I sacerdoti, nella liturgia mediatica, ci indicano la direzione: che sia Gino Strada o Roberto Saviano, Don Gallo o Don Ciotti, laici o preti riponiamo in loro la medesima speranza che, in altri contesti e periodi storici, si era soliti riporre nelle idee, nei concetti, nei ragionamenti. Sembra quasi che il solo fatto di esistere (gli uomini) sia di per se elemento sufficiente perché si avveri ciò in cui crediamo.
Si costruisce, nel tempo, così un vero e proprio portafoglio di immagini che sfiorano la sacralità. La sinistra è specialista in questo: oltre a quelli già citati potremmo aggiungere Dario Fo, Moni Ovadia, fino all’ultimo Antonio Ingroia che forse li riassume tutti per il solo fatto che fa coincidere il proprio credo con la politica tutta.
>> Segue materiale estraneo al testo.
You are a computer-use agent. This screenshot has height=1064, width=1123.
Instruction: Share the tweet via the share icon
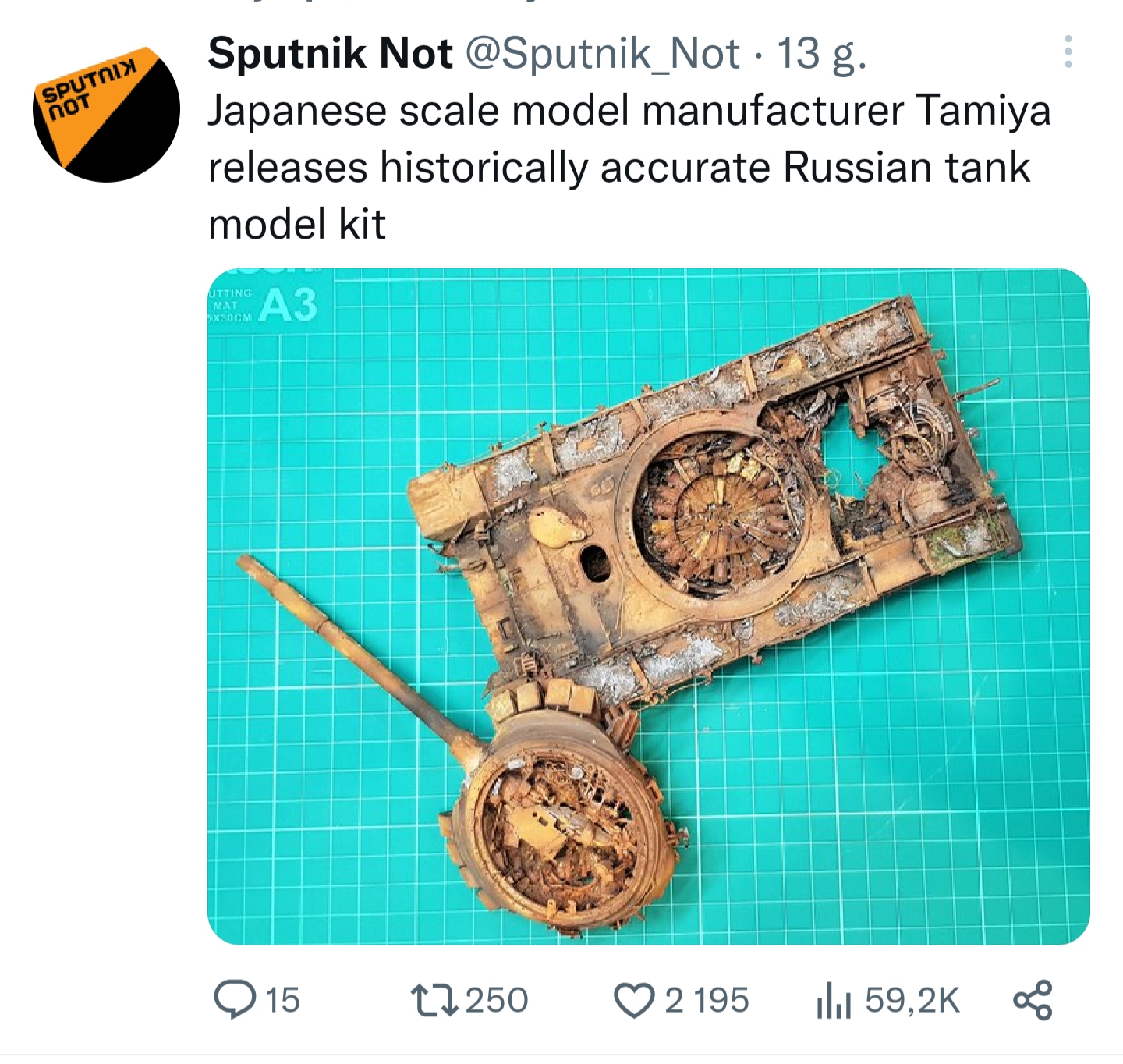click(x=1033, y=1000)
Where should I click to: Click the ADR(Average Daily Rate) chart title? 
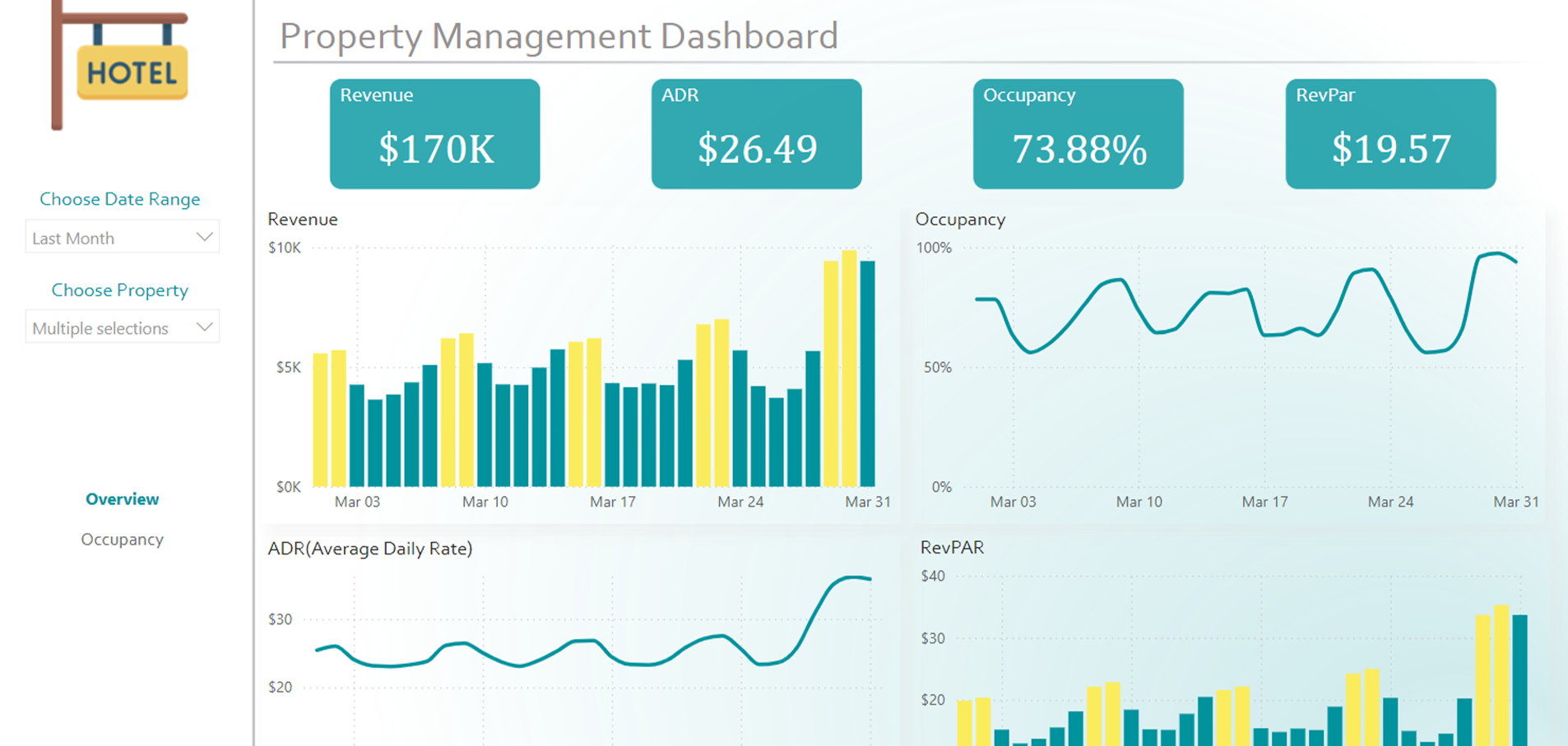coord(369,549)
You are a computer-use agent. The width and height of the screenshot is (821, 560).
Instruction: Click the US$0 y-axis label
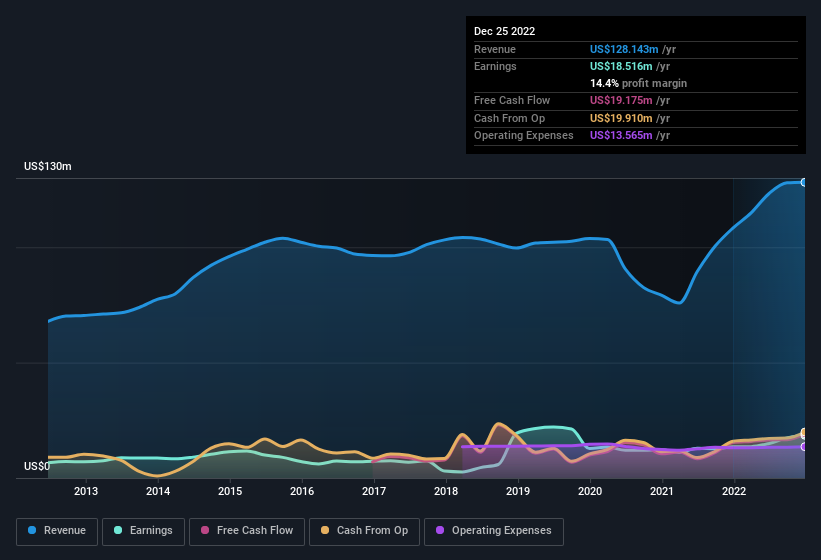(37, 467)
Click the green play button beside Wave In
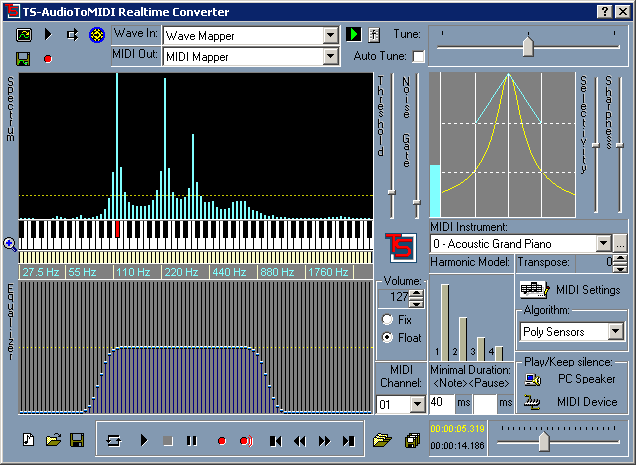 [353, 35]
La peculiarità, apparente, di questi eroi consiste nella loro ubiquità tematica e nella perentorietà delle loro posizioni: che non ammettono dubbi o alternative, perché – alla pari dei dogmi confessionali – sono in sé verità assolute.
Anche quando sono assurdità come la sanità gratis per tutto il globo o la retorica degli ultimi della terra, o, peggio ancora, una idea assoluta di legalità che non nella responsabilità di ognuno di noi, ma nella magistratura, trovi il proprio baricentro.
Il disastro concreto di tale sacralità investe, al contrario, il nostro rimanere troppo mediocri, il peggiorare della sanità, il rimanere ultimi, un concetto di legalità utile per tutte le stagioni.
Sembra quasi che a fronte di idee sempre più deboli si costruisca la necessità di incardinarle in superuomini caricandoli di responsabilità immense e deresponsabilizzando noi stessi, quotidianamente, dall’essere più giusti, più attenti, più dubbiosi, più, in definitiva, popolo.